[<prev] [next>] [<thread-prev] [day] [month] [year] [list]
Message-ID: <CANn89iJ4b83GKa+LnGUsaTvBwK+eGwaetktOwXfoR9J5b9JbzQ@mail.gmail.com>
Date: Tue, 7 Nov 2023 21:26:41 +0100
From: Eric Dumazet <edumazet@...gle.com>
To: David Morley <morleyd.kernel@...il.com>
Cc: David Miller <davem@...emloft.net>, Jakub Kicinski <kuba@...nel.org>, netdev@...r.kernel.org,
David Morley <morleyd@...gle.com>, Yuchung Cheng <ycheng@...gle.com>,
Neal Cardwell <ncardwell@...gle.com>
Subject: Re: [PATCH net-next] tcp: make the first N SYN RTO backoffs linear
On Tue, May 9, 2023 at 8:06 PM David Morley <morleyd.kernel@...il.com> wrote:
>
> From: David Morley <morleyd@...gle.com>
>
> Currently the SYN RTO schedule follows an exponential backoff
> scheme, which can be unnecessarily conservative in cases where
> there are link failures.
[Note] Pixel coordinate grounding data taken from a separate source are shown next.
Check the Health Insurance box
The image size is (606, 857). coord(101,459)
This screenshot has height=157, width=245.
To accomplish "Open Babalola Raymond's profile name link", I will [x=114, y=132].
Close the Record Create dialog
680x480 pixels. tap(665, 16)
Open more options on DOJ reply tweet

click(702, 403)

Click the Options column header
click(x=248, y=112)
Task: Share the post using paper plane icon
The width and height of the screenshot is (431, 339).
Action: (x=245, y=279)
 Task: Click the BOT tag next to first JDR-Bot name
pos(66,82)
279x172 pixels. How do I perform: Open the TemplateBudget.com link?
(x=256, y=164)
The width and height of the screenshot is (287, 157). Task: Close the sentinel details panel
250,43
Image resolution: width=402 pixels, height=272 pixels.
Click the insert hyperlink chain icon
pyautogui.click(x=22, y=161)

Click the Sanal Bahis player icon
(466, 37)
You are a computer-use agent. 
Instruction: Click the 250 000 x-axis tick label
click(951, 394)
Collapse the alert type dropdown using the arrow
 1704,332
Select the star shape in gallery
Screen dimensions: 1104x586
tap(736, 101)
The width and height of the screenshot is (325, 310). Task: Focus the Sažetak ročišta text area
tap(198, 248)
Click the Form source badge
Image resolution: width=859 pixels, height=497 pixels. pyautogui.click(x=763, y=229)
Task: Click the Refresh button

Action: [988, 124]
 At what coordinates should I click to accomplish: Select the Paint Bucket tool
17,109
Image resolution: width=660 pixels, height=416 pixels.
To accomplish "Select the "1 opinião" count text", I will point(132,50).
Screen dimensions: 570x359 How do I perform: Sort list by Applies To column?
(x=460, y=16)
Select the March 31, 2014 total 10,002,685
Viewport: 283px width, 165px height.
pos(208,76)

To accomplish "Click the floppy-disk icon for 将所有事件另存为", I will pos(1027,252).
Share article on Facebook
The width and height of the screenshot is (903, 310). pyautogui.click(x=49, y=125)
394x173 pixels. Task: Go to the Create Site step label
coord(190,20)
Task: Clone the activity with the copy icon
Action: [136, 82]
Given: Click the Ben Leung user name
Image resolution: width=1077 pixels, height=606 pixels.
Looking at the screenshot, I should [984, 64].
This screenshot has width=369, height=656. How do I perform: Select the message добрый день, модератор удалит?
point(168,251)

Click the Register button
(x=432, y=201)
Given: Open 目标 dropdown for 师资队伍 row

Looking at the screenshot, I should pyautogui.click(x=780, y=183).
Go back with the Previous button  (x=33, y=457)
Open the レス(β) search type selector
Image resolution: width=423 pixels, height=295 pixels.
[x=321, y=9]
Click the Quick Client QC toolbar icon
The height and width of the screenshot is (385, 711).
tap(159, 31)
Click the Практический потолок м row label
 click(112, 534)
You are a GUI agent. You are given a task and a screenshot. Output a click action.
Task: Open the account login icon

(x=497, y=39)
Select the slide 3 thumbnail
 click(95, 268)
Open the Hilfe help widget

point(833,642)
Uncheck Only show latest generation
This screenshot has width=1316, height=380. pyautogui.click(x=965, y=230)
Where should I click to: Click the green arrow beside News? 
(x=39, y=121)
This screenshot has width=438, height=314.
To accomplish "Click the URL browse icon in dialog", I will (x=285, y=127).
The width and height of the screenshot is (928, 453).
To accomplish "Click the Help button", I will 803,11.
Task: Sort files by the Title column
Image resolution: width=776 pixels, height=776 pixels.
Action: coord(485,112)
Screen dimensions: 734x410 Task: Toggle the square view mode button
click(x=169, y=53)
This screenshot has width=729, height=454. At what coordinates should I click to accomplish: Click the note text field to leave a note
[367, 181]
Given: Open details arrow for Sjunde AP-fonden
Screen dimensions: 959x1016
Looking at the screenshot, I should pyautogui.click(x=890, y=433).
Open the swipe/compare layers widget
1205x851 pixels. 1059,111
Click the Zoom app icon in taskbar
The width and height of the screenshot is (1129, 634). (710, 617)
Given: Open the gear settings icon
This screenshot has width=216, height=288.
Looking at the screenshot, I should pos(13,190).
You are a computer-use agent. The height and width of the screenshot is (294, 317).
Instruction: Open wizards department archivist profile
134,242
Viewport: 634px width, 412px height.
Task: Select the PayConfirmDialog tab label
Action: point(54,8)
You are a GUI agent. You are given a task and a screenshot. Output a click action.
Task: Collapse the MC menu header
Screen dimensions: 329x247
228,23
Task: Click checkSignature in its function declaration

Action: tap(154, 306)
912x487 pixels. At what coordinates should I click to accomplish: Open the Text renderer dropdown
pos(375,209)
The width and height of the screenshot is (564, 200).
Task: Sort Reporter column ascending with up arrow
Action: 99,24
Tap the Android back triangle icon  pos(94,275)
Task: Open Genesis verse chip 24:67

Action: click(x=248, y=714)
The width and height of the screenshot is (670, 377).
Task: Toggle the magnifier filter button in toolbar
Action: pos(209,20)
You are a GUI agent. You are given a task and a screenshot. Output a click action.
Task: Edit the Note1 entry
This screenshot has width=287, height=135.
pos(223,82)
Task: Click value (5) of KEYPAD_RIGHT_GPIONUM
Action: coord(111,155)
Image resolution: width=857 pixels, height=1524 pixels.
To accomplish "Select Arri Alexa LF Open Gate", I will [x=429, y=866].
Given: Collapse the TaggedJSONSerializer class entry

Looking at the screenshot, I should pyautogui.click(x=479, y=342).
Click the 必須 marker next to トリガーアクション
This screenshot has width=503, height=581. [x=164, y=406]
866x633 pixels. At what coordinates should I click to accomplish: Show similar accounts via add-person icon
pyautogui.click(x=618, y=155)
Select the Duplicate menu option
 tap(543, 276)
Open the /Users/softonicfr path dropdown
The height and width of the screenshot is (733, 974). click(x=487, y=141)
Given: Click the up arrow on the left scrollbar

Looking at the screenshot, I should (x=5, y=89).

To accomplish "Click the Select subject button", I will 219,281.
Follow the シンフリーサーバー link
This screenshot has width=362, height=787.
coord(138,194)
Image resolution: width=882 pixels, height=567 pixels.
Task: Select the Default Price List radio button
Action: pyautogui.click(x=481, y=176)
In such cases, it's better to
> aggressively try to retransmit packets, so it takes routers
> less time to find a repath with a working link.
>
> We chose a default value for this sysctl of 4, to follow
> the macOS and IOS backoff scheme of 1,1,1,1,1,2,4,8, ...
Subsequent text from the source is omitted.